DOCUMENT TEXT:
------------------------

Some people – of whom I am one – begin their Lent observances on Ash Wednesday, others on the first Sunday in Lent. The advantage of the first method is that you get to celebrate Sundays as a feast day in Lent, which allows of a relaxation of any Lenten sacrifices, should one want. But it is always a good idea to take up something new, as well as offer a sacrifice. Here, I have been helped by Gareth Thomas, who has introduced me to the letters of St Clare of Assisi to the Blessed Agnes of Prague. I had, of course, heard of St Clare, but knew nothing about this correspondence before the marvellous Gareth brought it to our attention yesterday- and with such a helpful introduction.

I am going to add it to my other Lenten task, which is to read the Book of Esther, and by one of those marvellous coincidences which mean it wasn’t one at all, the two go well together and give me much to think on. King Ahasuerus, who may have been Xerxes I, or Artaxerxes I, is a proud man, ruler, as he sees it, of all, and all were expected to bow to the whim of the King of Kings One of the ways in which he wanted to demonstrate his power and his enviable position was to show off his Queen, Vashti, to his nobles; when she refuses this order, she is punished and dismissed, and the King orders a search to be made for a new bride. The message was clear – women should keep their place and do as they are told.

The Blessed Agnes of Prague was offered a great and prestigious role as the wife of the emperor Frederick II, who, one hopes, would not have behaved as the Persian King did to his wife. But she declined the honour, preferring to devote her life to Christ. St Clare saw in her a kindred spirit – they had both spurned the riches and privileges on offer to them through the circumstances of their birth, to become Brides of Christ – as St Clare put it:

You took a spouse of a more noble lineage, Who will keep Your virginity ever unspotted and unsullied, the Lord Jesus Christ

Our society does not, I think, either understand or value such things, but those of us who have felt a similar call know what Clare and Agnes mean. To place oneself entirely at the disposal of Christ is a great calling, and the two women set an example to be admired – but how many of us can imitate it?

------------------------

RECORD SET:
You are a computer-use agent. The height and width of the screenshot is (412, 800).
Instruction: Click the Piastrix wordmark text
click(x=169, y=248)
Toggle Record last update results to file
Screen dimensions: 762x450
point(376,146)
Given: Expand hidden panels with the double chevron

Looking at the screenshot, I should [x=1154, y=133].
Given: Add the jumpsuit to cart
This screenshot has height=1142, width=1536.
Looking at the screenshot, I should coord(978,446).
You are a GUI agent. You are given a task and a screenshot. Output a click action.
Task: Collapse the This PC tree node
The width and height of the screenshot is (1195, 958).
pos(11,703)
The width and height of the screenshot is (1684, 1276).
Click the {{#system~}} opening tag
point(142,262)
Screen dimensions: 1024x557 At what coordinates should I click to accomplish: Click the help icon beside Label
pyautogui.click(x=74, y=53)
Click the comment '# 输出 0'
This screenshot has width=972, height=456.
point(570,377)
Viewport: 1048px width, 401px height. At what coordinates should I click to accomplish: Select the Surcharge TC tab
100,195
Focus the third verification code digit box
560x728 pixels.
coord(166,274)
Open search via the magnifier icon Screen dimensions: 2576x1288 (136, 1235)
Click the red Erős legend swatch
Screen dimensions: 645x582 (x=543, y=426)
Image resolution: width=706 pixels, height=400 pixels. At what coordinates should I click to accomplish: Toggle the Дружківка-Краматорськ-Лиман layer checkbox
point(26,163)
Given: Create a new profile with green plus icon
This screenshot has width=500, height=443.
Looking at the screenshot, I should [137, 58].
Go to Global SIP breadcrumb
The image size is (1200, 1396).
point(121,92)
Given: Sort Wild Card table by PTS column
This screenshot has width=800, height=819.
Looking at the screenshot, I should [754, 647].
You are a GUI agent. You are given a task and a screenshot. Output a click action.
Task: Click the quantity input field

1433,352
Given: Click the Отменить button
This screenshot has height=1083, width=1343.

------------------------

REQUIRED TASKS:
(1) Rewrite the passage on Lent from the words "Some people –" through the words "a helpful introduction.", changing "Ash Wednesday" to "Shrove Tuesday" throughout.
(2) Write the next part of the passage on Lent, St Clare and the Book of Esther, beginning after its final sentence.

TASK-BY-TASK OUTPUTS:
(1)
Some people – of whom I am one – begin their Lent observances on Shrove Tuesday, others on the first Sunday in Lent. The advantage of the first method is that you get to celebrate Sundays as a feast day in Lent, which allows of a relaxation of any Lenten sacrifices, should one want. But it is always a good idea to take up something new, as well as offer a sacrifice. Here, I have been helped by Gareth Thomas, who has introduced me to the letters of St Clare of Assisi to the Blessed Agnes of Prague. I had, of course, heard of St Clare, but knew nothing about this correspondence before the marvellous Gareth brought it to our attention yesterday- and with such a helpful introduction.

(2)
If the modern West fails to grasp the dimensions of the devotion shown by St Clare and the Blessed Agnes, still less, alas, does it grasp Esther, who is seen by some feminists as a bit of a wimp for not just standing up to Ahasuerus. But such a reading is, like so much of that sort of feminism, reductionist. To my way of thinking, St Clare and the Agnes are feminist heroines because they truly take a radical option, unencumbered by any thought that they have to imitate men and what men want and do. Their obedience to their spouse – Jesus – is absolute in a way that the male Franciscans clearly found hard. In submitting to their spouse, they were obedient to God in a way the men struggled with. There may be a lesson there if we can come to it.

It is always dangerous in our society to link the words ‘obedience’ and ‘women’ because of the way in which the former can be used to abuse the latter, but it should not blind us to the fact that God’s laws are not optional. As we shall see when we move on to Esther tomorrow, this was something she instinctively understood – where the men around her, power-brokers all – failed to grasp it.